The Oilers were terrible on Saturday. We posted in a recent article that Saturdays this season haven't been kind to Edmonton; but what was a brutal loss to the Chicago Blackhawks, was not only embarrassing and more than a streak of bad luck Saturday games, but the foreshadowing of something big coming.

You don't have to watch very closely to see that all evidence or body language seems to point to a team that has given up hope. Yes, I said it and only 20 plus games into the season. The fact that I feel I have to is sad.

On their way to shattering NHL records for man games missed in a single season, it's as if the Oilers have decided that no amount of hustle or hard unskilled work to make up for the losses of key working-man's type players will make a difference, so why try?

It's a common theme in the "City of Champions". "We need to wait until the team is healthy before we assess what we really have." or "This team is more capable than it's showing." The problem is, this team will never be fully healthy and they are not as good as many fans might like to think.

Take a look at players like Patrick O'Sullivan. On more than one instance, but one in particular that caught the ire of CBC analysts Kelly Hrudey and Mike Millbury, O'Sullivan completely bailed on plays that would have resulted in more than a little extra effort to turn the tide of a sequence.

Unwilling to take the hit or block the shot, O'Sullivan and others on the Oilers roster simply aren't putting forth the type of effort that will win them hockey games with a depleted lineup. Even with a healthy roster, it's the style of play they want, but just not bad enough.

This fact, is something the coaching staff has noticed.

A coach and personality known to speak his mind, Pat Quinn laid into the team in a post-game presser calling the effort unintelligent. The kind of thinking that makes a team play like lambs instead of lions. "We can go out on the street and get lambs", Quinn added.

One has to wonder, if the same voices (Quinn and Renney) that press on players like Ales Hemsky and Mike Comrie, for their skilled but idiotic plays in important game situations and practices, let their opinions be known to the folks that can make decisions within the Oilers organization -- namely Steve Tambellini and Kevin Lowe, if something will get done.

### Stored records
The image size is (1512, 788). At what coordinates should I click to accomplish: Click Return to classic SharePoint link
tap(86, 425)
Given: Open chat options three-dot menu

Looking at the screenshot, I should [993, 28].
...
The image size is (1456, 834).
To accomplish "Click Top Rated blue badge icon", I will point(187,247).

### Instruction
Pick up the commentary on the Edmonton Oilers' lack of effort right after its last sentence and keep writing it.

### Result of this task
Tamebellini has a great amount of respect for what Pat Quinn brings in terms of hockey smarts. So much so, that if a choice has to be made between the players or the coach, Tambellini may side with the coach. Something rare in todays game of superstars and egos.

Fortunately, or unfortunately, the Oilers don't really have any superstars, so anyone is fair game.

Sure, fans will be quick to suggest that an article like this is just evidence of a "sky is falling" mentality after a bad loss, but look closely into the comments Quinn made before season began and the team he chose to ice when the season started.

Would you have expected JF Jacques and Ryan Stone to be in the starting lineup playing significant minutes? Nope. No one did, except Pat Quinn who seemed to know his team wasn't nearly gritty enough.

Perhaps the sheer amount of losses that are piling up along side a team that has abandoned the style of play that got them their terrific start is enough to suggest that Tambellini needs to start shipping players down, up, or out.

The fast and skilled approach of the Oilers past isn't enough. Especially in a league where injuries and concussions seem to be more relevant. Perhaps the players feel it too and O'Sullivan's reaction is not something we're going to see for the last time.